# will aftermarket parts for 02-03 spec-v fit 04?



## wuz_eg (Aug 29, 2003)

i just bought an 04 spec-v a few days ago and im wondering if the aftermarket parts for 02-03 will fit it...right now im looking for an intake, lowering springs and most likely an exhaust. i'd really like to know, i can't see why they wouldn't but i would still like to be sure. thanks in advance


----------



## 88 Pulsar SE (Mar 25, 2003)

The change for 04MY was minor, so there should be no problem with 03MY aftermarket parts.


----------



## BlackoutSpecV (May 8, 2002)

Engine parts = Yes
Body parts = Not all of them
Suspension = Yes (as far as I know)


----------



## sr20dem0n (Mar 19, 2003)

BlackoutSpecV said:


> *Engine parts = Yes
> Body parts = Not all of them
> Suspension = Yes (as far as I know) *


yep

for body parts, pretty much sideskirts and spoilers are the only things that are transferable, lol.

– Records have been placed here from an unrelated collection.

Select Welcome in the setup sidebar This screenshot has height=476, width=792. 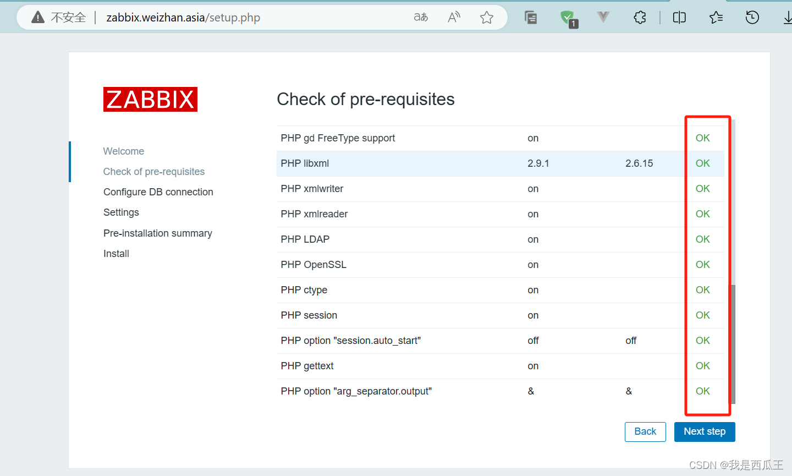coord(123,151)
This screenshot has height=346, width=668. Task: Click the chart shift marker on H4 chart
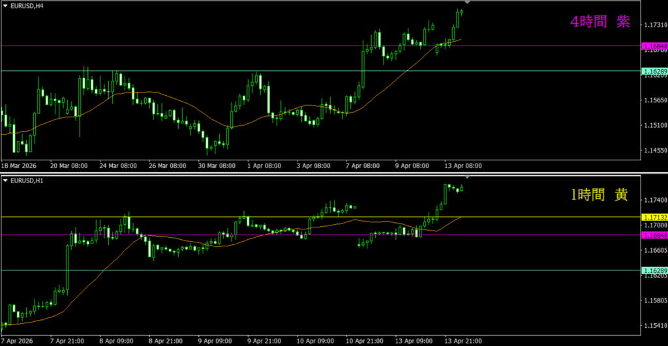pyautogui.click(x=466, y=3)
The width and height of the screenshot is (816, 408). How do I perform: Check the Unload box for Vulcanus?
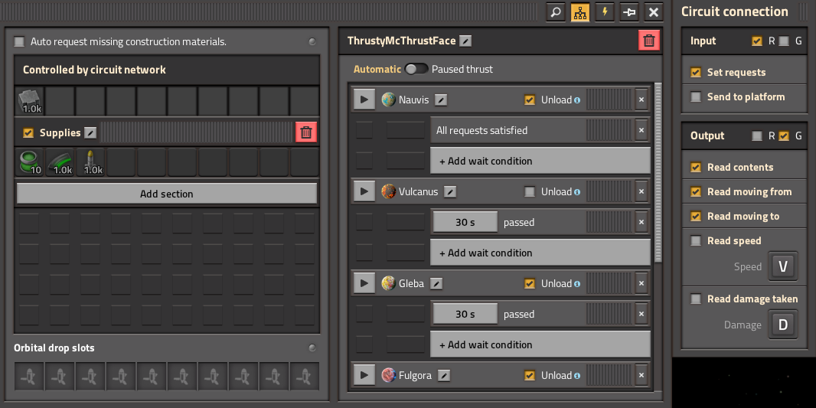[x=529, y=191]
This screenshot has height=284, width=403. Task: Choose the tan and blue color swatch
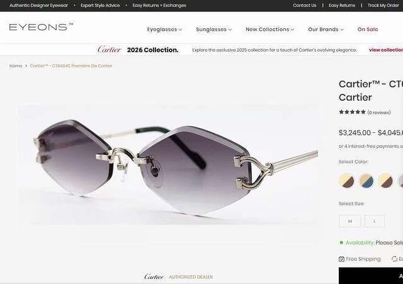366,181

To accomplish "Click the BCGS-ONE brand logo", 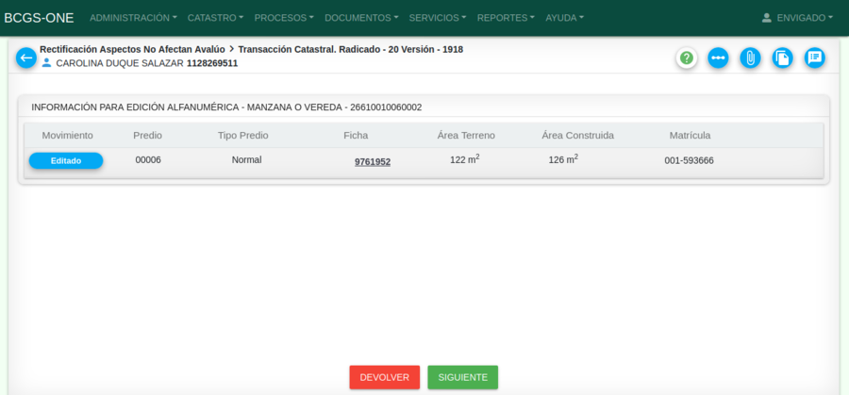I will point(39,18).
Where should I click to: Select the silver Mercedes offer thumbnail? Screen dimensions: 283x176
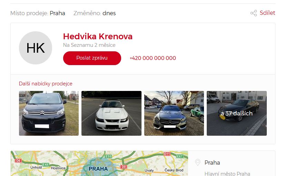click(x=174, y=113)
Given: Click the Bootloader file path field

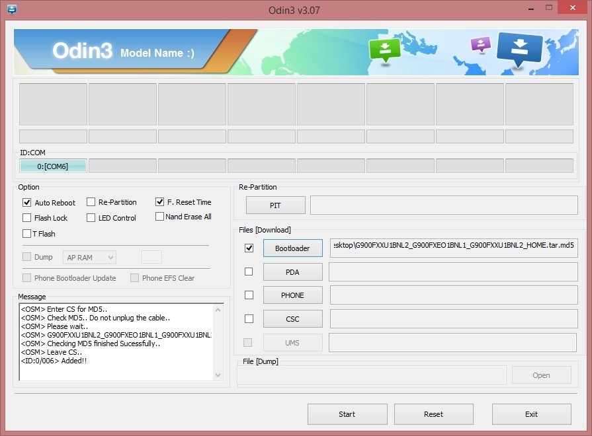Looking at the screenshot, I should click(x=454, y=248).
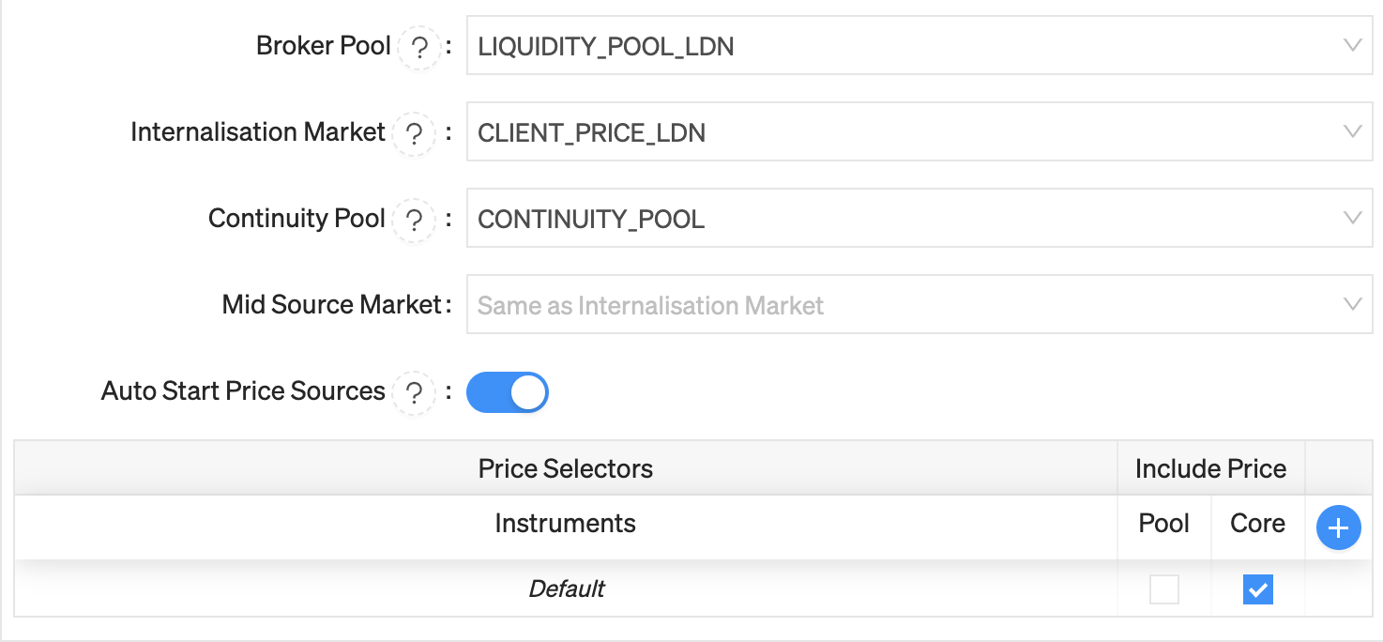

Oh and the tail lights, but you have to do some work to mount them


----------



## Yellowsentragirl (Dec 30, 2003)

Yeah no body kits for the 04 yet to hide the front bumper....haha


----------



## chimmike (Oct 17, 2002)

thread #25,600 on this topic. please refer to search next time.

thread is closed since an answer was presented.


----------